A Polar Affair: Antarctica’s Forgotten Hero and the Secret Love Lives of Penguins (published by Pegasus Books, New York, 2019) investigates the life of polar explorer Dr Murray Levick and the sexual behavior of penguins. It was named by Science News as one of their Favorite Science Books for 2019.

== Filmmaker ==
Davis has been a documentary filmmaker for since the early 1980s. The first film directed by him, Eating Like A Gannet, was made in association with the Television New Zealand Natural History Unit and Ecology Division, DSIR (1986). Screened in over 100 countries, it documented the change in the world's only mainland colony of gannets at Cape Kidnappers, New Zealand. Meet the Real Penguins, was directed by him as a co-production between NHNZ and WNET. In the USA it was entitled The World of Penguins, where it screened on PBS in 1997. It won twelve international awards, including the Abu Prize for Best Documentary at the Asia-Pacific Broadcasting Union, Hong Kong, and the Special Prize of the Jury at the 1st International Science Film Festival, Budapest, Hungary. More recently, his documentary, The Guardian of Kinabalu, co-produced and co-directed with Wiebke Finkler, won the Special Jury Prize at the 11th Kuala Lumpur Environmental Film Festival in 2018. In 2001, he established the world's first university-based course in Natural History Filmmaking at the University of Otago in association with NHNZ.

== Scientist ==
Davis has a PhD in Zoology from the University of Alberta, Canada. His research has primarily concentrated on understanding the behavior of animals from an evolutionary perspective, especially the behavioral ecology of penguins and seals. More recently, the focus of his research has shifted to aspects of the communication of science and the newly emerging field of science diplomacy. His awards include a Fulbright Award, a Prince and Princess of Wales Scientific Award, and an Anzac Fellowship.
He co-founded the International Conference on Penguins, which is held every three years, organizing the first one in Dunedin, New Zealand, in 1988.

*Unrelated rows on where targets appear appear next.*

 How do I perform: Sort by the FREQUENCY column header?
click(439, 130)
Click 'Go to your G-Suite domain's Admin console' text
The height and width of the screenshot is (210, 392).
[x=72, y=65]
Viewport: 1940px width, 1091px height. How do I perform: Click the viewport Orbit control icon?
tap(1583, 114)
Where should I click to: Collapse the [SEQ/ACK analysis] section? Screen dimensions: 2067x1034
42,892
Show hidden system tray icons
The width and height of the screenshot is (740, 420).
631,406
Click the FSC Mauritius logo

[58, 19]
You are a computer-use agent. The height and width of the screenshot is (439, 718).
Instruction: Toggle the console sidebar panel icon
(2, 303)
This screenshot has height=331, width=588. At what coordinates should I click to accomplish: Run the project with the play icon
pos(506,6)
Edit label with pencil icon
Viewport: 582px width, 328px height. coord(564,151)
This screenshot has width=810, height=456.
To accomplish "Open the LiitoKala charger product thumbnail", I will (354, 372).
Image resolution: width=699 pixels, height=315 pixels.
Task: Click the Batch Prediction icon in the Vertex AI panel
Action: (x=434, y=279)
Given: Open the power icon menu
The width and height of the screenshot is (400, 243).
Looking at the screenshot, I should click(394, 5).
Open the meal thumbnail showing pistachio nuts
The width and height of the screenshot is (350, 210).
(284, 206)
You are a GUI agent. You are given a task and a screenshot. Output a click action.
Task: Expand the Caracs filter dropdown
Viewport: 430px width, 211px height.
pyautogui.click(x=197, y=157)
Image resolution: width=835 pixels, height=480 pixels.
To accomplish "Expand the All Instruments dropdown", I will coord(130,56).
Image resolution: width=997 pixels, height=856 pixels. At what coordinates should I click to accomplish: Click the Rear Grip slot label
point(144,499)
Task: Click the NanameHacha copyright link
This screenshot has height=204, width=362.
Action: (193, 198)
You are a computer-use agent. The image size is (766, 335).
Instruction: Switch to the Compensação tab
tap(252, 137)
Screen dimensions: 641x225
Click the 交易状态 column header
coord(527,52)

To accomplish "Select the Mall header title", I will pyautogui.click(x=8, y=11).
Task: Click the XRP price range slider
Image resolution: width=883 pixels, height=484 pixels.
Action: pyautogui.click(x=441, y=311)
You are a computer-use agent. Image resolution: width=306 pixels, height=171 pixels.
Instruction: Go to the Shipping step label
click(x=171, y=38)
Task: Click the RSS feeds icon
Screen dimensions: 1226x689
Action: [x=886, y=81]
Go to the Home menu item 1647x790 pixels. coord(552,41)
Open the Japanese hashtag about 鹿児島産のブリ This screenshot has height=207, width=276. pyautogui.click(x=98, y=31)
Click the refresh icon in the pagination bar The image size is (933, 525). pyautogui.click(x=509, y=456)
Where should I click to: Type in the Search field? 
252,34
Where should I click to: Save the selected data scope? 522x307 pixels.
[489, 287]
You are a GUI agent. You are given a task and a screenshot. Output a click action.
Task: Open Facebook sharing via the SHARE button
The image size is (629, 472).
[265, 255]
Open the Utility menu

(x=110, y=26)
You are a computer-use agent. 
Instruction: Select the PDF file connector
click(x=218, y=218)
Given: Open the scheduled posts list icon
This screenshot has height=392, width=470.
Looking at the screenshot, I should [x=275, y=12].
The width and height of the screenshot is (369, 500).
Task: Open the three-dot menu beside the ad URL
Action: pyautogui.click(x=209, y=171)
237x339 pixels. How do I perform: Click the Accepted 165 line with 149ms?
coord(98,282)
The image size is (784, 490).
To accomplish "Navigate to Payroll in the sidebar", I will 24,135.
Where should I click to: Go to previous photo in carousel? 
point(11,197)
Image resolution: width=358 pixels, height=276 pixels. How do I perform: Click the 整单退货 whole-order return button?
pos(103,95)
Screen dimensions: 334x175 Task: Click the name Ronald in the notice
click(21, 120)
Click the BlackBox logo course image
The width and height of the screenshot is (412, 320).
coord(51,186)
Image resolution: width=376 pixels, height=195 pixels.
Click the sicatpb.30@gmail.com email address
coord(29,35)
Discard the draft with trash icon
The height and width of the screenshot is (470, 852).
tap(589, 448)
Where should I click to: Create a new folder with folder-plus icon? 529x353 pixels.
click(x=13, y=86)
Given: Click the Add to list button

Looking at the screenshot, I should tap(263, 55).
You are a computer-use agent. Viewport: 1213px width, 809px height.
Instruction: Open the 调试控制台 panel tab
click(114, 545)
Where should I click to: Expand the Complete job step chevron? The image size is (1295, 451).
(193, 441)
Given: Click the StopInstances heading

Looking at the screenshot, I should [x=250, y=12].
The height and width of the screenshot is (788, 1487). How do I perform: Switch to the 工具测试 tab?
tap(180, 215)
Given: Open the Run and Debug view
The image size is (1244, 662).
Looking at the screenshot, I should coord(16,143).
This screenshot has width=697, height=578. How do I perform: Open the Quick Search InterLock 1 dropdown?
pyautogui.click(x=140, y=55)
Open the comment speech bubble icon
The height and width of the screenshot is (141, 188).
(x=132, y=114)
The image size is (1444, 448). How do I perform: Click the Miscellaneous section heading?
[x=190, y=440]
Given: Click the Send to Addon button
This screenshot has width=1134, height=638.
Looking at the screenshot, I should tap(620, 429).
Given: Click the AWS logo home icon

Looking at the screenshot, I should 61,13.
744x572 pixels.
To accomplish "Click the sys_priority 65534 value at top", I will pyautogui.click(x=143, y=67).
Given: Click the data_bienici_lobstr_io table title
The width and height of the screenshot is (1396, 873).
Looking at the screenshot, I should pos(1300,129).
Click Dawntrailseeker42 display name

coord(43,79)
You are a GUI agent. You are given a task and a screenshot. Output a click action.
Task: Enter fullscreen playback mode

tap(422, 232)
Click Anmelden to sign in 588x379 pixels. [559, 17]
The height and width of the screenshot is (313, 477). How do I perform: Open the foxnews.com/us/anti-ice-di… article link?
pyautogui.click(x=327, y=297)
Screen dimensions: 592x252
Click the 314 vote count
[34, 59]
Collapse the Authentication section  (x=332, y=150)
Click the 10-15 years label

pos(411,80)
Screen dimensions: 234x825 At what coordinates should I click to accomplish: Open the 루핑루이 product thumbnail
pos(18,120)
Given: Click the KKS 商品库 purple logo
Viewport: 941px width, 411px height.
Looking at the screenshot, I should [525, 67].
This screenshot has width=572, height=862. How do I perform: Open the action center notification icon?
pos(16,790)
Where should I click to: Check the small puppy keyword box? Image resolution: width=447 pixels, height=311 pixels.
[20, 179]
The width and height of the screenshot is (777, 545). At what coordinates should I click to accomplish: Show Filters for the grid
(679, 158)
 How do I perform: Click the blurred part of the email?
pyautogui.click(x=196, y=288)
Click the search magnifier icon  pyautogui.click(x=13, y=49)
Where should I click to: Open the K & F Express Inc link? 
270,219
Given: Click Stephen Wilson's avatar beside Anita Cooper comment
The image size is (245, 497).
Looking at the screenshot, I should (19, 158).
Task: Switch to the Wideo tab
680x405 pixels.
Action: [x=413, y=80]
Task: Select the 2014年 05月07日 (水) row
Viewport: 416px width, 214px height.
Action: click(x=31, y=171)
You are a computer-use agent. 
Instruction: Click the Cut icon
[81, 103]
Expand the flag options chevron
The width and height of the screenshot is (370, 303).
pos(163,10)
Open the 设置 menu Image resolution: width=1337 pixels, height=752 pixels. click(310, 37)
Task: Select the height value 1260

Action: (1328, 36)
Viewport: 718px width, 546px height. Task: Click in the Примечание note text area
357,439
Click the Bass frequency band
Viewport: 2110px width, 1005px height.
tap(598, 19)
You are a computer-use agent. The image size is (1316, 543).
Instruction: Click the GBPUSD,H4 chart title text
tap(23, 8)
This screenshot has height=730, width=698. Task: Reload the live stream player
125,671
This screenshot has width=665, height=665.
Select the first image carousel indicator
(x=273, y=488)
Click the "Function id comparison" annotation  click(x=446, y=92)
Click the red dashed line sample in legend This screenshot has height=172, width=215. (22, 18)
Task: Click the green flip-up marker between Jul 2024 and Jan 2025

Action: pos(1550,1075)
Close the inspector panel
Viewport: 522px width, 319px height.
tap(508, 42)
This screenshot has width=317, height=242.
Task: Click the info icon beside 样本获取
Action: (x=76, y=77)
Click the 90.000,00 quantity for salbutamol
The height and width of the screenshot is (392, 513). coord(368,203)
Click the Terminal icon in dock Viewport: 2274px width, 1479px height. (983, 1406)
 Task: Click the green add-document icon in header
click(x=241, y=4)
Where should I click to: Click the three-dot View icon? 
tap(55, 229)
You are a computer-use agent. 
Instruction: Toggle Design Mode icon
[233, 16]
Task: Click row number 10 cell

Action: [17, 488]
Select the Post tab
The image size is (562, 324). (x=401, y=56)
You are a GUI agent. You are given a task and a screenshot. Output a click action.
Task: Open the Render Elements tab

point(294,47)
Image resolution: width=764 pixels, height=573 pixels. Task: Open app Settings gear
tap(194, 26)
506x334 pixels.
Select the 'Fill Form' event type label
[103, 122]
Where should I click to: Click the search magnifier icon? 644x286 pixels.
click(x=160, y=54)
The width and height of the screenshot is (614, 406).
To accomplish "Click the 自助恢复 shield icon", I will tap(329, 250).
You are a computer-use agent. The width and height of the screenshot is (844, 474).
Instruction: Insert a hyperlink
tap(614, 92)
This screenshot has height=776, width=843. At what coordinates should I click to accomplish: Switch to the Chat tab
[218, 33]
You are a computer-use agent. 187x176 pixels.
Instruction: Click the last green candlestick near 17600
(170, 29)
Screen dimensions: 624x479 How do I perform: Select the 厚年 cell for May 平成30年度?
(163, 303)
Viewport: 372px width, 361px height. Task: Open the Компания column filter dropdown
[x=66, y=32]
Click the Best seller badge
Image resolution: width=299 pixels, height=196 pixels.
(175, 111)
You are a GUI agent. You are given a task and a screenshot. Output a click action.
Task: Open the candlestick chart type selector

== Science communicator ==
In 2007, Davis was appointed as the inaugural Stuart Professor of Science Communication at the University of Otago in Dunedin. A year later, he established New Zealand's first university centre devoted to the teaching and research of science communication, being the Director of the University of Otago's Centre for Science Communication from February 2008 to October 2017.
He is a Life Member of the Public Communication of Science and Technology (PCST) Network and was its Vice President for five years.